The luxury carmaker recorded 92,700 vehicle sales in the fourth quarter, up 16.2 percent from Q3, but its annual numbers were down 14.3% year‑on‑year. Similarly, wholesales in Q4 grew by 61.1 percent compared to Q3 but fell 14.5 percent compared to the same quarter in financial year 2025. Overall sales in 2026 at 307,900 units were 23.2 percent less than the numbers sold in the previous year.
The quarterly figures come as a boost for the struggling carmaker whose Q3 figures had revealed a pre-tax loss of £310 million and a 39.4 percent drop in revenue.
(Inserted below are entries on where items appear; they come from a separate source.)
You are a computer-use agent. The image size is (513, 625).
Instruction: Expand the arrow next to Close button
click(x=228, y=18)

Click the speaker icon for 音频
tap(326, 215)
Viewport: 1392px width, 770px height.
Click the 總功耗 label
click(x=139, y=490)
The company’s sales in the quarter dropped by 64.4 percent in North America, 46 percent in China and 47.6 percent in Europe.
"Q3 was a challenging quarter for JLR with performance impacted by the production shutdown we initiated in response to the cyber incident, the planned wind down of legacy Jaguar and US tariffs," said JLR chief executive officer PB Balaji. "Thanks to the commitment of our dedicated teams, we returned vehicle production to normal levels by mid‑November, and we are focused on building our business back stronger."
The cyber attack, which Jaguar Land Rover revealed in August, forced the company to shut down multiple systems, including those at the Solihull production plant where popular models like the Land Rover Discovery, Range Rover, and Range Rover Sport were built. The attack also disrupted dealers’ ability to register new vehicles or supply parts at service centres.
The attack was claimed by the Scattered Lapsus$ Hunters hacking group, which said it exploited stolen Atlassian JIRA credentials obtained over several years through malware infections and phishing campaigns targeting Jaguar Land Rover employees. According to reports, the hackers allegedly exfiltrated up to 350GB of sensitive data, including source code, proprietary documents, and employee information, which was later leaked on dark web forums.
Cyber security company Cyber Monitoring Centre later revealed that the cyber attack on JLR cost the UK economy approximately £1.9 billion. CMC described the incident as “the most economically damaging cyber event” to ever impact the United Kingdom.